• **What you should do**
Transcribe the listing exactly, skipping every picture.

<<<<

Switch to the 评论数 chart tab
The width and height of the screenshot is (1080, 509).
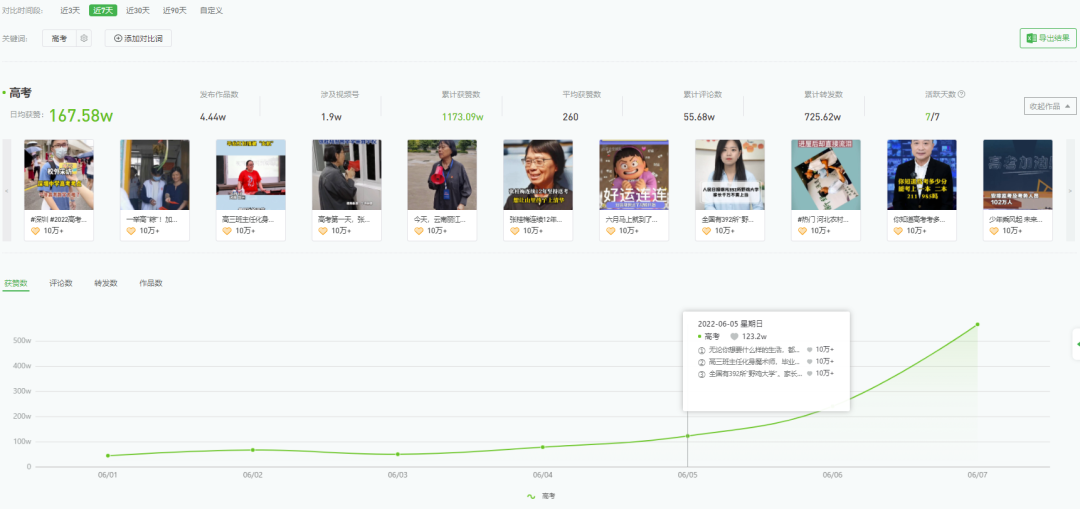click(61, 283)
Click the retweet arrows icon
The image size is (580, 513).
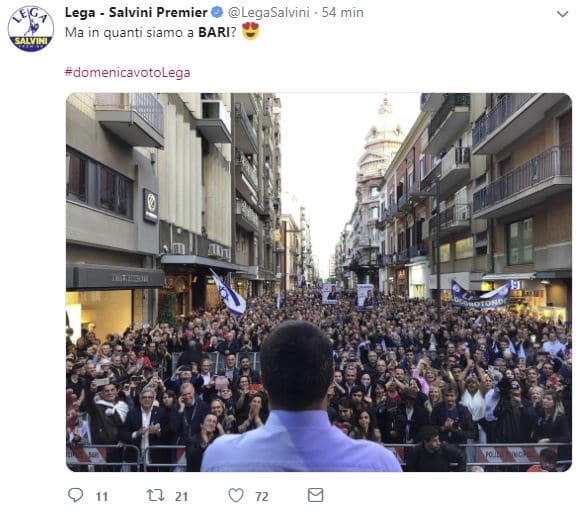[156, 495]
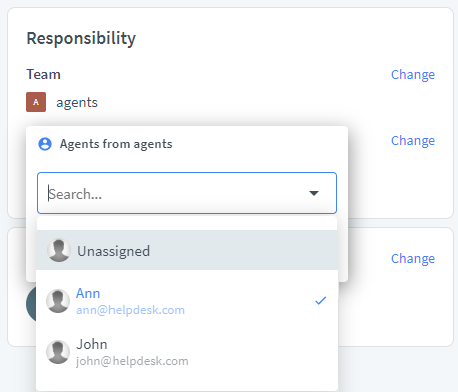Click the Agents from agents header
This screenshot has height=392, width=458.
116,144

>>>>

• **Expected answer**
Switch to the 评论数 chart tab
The width and height of the screenshot is (1080, 509).
click(61, 283)
Click the retweet arrows icon
The image size is (580, 513).
[156, 495]
Click the Agents from agents header
This screenshot has height=392, width=458.
116,144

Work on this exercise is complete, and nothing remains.